Há algum tempo um professor - daqueles que justificam este
título por isso vou nomeá-lo: Sebastião Diógenes – me revelou que só após trinta
anos de profissão se sentia seguro com a prática médica. Esta lembrança sempre
me visita o pensamento desde então e me faz refletir sobre minha própria
realidade. Estou com 26 anos de formado e em fevereiro próximo terei completado
24 anos de prática pediátrica. Ainda estou há séculos da capacidade do referido
professor titular de Otorrinolaringologia da Faculdade de Medicina do Ceará,
mas posso dizer que me sinto maduro o suficiente para encarar minhas
deficiências e buscar amenizá-las. O conhecimento médico tem se desenvolvido muito
e as informações tanto se espalharam pela rede quanto ficaram impossíveis se
serem retidas em sua totalidade. Embora este fato seja a princípio motivo de
júbilo para a nossa época, me incomoda uma frase que não consigo nomear o autor
e diz algo como: “A medicina foi praticada dois mil anos por curandeiros,
duzentos anos por cientistas e os últimos 20 anos por comerciantes”. É uma
afirmação dura de ouvir, concordam? Infelizmente tem certo fundamento de
verdade. Assisto com desconfiança a “tecnificação” do ato médico. A história
clínica e o exame físico foram substituídos pelo exame de sangue e
ultrassonografia. Já comentei com colegas que tenho constatado o
“desaparecimento” dos vírus do meio ambiente. Ninguém mais tosse ou escorre
nariz por causa de partículas virais espalhadas na biosfera por outros narizes
e bocas. A alergia tomou conta de quase tudo. Sem falar das mais que suspeitas
infecções bactérias que levam ao uso indiscriminado de antibióticos e a temível
consequente multi resistência. Não prego o retorno da medicina da Idade Média,
nem a desvalorização das especialidades. Muito pelo contrário. É impossível se
exercer sozinho a medicina do século XXI. Só peço que não nos rendamos sem
resistência a todo e qualquer bombardeio advindo da indústria farmacêutica, nem
caiamos nas armadilhas dos exames complementares desnecessários.
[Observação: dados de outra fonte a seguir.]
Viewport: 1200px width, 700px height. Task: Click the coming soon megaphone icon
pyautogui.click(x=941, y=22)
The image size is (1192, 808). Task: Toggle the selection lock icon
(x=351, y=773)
Usemos a
importante arma que é o tempo. Tempo para observar e tempo para educar. Desde
criança quis ser médico. Ao entrar na faculdade me encantei por todas as
clínicas por onde passei. Nunca me agradou a prática cirúrgica e/ou obstétrica.
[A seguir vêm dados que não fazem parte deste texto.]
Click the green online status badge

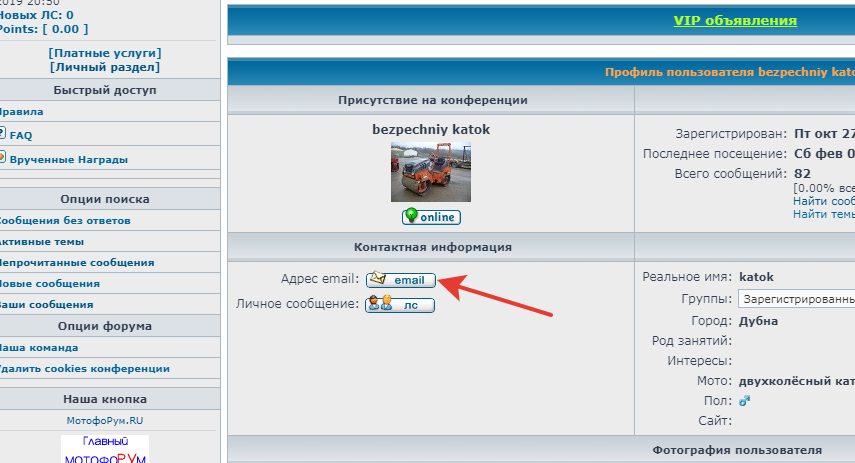click(x=431, y=217)
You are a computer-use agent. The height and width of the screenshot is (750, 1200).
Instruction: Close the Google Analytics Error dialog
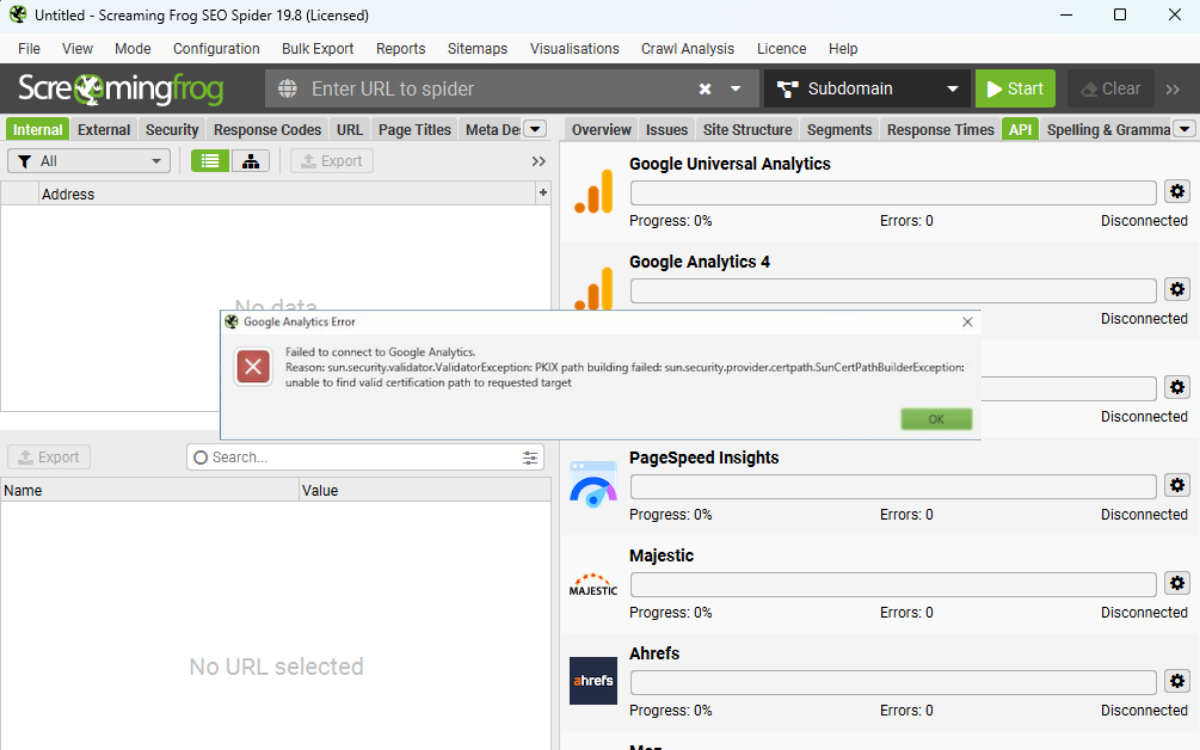(x=967, y=322)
Se num semestre eu bombeava corações, no outro cruzava sinapses neurais. Vi-me percorrendo túneis e caracóis auditivos e navegando por glomérulos renais. As glândulas
quase me cativaram e o fígado adocicou-me a boca. Por fim, refém do amor ao ser
humano por completo, e apaixonado pela alma que habita este corpo, decidi-me
pela clínica geral. Aí falou forte meu lado moleque, menino travesso de tantas
horas por vezes impróprias, que o digam meus colegas de turma que me viam
entrar na sala cantando alto antes do início das provas. A pediatria me abraçou
com força. O tratar com gente pequena me fez olhar o mundo com um toque de
inocência e espanto, “maravilhamento”. Hoje me sinto seguro, sabedor que fiz o
que queria e estou onde um dia quis estar. Muitos podem dizer que foi um sonho
realizado. Penso que foi simplesmente uma escolha pra lá de feliz.